I have to remember that while it feels like I’m not moving, I’m speeding through time, wasting the days I spend dwelling in self-pity. If I don’t like something about my life, or I don’t want it to be a permanent fixture, even if I’m happy with it for the moment, it’s only the rag-tag pile of effort and planning, and random weather patterns that will change that thing, or any thing I don’t want to keep around. It’s good to remember that the majority of everyone’s days are the same as the majority of all their other days until one day: you get a new job, you move to a new city, your ill begotten Malibu mansion goes tumbling into the ocean and every day after that is a completely different kind of exactly the same until something else occurs. It’s the slow, imperceptible movements I make as an individual, just like the slow, imperceptible movements of my planet that contribute to the weight of a life in the long run.

I just needed that pep talk for myself. I hope it helped you guys out too.

3 Replies to “There’s No Such Thing as Sitting Still

  1. Hmm. I was wondering what happened to I love lard, but found this.

    Not sure if I should share thoughts about anything in particular, but an idea I like is that no matter /what/ is happening, it is always the next step in the journey.

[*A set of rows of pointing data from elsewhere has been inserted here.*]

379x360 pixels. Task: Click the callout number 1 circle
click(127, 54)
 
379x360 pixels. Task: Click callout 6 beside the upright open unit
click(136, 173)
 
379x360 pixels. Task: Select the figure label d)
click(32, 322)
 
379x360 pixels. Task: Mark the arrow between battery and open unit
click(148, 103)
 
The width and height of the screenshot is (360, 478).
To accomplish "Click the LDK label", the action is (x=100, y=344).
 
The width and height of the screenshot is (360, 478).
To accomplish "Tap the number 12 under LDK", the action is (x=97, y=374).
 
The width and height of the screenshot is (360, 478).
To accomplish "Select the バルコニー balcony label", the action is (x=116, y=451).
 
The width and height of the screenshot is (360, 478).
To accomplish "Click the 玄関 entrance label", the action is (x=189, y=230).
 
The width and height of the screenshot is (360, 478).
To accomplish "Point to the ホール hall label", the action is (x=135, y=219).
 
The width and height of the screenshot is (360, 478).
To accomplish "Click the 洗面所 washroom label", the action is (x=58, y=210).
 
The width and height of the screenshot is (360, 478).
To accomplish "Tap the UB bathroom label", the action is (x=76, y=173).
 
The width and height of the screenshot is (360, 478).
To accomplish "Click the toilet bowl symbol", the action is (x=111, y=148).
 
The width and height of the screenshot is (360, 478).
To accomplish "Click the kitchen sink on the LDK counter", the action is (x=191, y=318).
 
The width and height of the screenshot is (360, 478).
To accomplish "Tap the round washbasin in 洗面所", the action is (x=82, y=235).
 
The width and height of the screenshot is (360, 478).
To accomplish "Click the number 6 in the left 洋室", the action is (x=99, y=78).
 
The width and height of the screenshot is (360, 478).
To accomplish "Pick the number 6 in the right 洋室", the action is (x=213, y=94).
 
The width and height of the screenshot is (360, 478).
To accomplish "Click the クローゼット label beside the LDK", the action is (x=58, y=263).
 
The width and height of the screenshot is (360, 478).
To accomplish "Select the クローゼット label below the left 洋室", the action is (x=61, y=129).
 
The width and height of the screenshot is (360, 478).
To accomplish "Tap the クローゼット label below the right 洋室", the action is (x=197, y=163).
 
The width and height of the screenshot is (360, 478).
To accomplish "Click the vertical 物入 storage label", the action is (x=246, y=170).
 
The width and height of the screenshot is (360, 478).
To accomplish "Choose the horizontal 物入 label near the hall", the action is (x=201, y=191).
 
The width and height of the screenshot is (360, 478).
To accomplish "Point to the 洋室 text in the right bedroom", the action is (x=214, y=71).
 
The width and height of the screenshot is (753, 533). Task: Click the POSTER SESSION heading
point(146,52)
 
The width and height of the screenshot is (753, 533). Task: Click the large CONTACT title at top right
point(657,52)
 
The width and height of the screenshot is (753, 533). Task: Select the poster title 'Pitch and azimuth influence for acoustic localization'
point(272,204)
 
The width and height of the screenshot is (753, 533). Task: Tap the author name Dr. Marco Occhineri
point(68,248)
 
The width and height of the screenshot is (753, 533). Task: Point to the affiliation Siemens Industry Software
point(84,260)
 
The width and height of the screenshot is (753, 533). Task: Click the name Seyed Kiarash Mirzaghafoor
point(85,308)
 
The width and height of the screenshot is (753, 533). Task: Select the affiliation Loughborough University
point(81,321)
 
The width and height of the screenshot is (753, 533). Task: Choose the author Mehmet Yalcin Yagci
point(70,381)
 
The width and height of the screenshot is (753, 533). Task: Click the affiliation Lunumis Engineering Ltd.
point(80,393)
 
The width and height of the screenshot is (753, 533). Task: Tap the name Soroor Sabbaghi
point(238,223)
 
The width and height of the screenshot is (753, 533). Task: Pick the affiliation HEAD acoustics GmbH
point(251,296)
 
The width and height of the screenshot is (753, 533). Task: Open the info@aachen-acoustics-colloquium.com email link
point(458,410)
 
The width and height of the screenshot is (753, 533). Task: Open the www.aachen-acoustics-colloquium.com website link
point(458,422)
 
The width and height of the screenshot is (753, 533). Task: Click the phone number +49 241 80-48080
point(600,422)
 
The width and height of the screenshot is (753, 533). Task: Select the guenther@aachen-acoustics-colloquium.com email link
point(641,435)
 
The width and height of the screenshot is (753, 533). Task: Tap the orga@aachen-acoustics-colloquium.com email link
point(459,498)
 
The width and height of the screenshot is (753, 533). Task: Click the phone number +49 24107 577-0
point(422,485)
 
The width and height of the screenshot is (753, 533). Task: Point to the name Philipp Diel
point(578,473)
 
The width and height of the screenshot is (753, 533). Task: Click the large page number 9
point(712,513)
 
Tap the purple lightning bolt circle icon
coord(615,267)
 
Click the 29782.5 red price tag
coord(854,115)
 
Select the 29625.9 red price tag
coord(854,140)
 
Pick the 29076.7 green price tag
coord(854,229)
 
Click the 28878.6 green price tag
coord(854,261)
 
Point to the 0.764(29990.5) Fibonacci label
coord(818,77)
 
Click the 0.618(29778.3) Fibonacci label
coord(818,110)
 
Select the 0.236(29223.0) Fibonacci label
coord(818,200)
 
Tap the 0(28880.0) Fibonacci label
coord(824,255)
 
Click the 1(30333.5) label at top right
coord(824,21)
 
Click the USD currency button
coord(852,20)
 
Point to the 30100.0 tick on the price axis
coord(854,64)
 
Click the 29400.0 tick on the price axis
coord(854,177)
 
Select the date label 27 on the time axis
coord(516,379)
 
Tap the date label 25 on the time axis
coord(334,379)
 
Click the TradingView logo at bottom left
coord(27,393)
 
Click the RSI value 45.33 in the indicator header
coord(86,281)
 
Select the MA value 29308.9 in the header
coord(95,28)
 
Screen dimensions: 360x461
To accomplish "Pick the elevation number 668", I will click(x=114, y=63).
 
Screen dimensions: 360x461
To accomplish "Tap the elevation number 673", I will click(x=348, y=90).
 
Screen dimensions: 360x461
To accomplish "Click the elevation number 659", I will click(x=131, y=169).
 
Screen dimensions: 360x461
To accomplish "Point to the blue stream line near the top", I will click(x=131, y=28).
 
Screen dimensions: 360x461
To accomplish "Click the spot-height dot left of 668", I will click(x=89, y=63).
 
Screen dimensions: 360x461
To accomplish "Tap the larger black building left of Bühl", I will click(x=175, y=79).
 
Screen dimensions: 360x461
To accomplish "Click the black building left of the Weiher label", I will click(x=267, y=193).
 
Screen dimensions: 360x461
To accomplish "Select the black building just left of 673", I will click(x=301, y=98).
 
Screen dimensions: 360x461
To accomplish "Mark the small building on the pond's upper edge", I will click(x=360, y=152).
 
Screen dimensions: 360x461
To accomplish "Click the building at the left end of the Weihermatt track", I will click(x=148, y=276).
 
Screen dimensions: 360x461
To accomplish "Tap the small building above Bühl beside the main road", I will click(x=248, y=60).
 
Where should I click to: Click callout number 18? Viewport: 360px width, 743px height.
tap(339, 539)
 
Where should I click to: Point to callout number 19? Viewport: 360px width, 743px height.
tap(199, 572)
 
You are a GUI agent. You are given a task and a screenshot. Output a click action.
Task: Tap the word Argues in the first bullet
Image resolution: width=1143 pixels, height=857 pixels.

    1. Weird. I just replied to this and the comment got lost in the ether. So there might be two answers here at some point.

      Anyway, I Love Lard is still going strong at http://www.ilovelard.com. We update once a month, in the first week of the month. I had been keeping the blog and the show separate from each other because of some of the things I’ve said on the show, but I’m starting to think that matters less and less. There’s so many hours of recording now that finding anything truly incriminating would be a monumental task, and anything embarrassing I (hopefully) said so long ago now it doesn’t really matter.

      As for the next step in the journey, I agree. There’s no such thing as wasted time.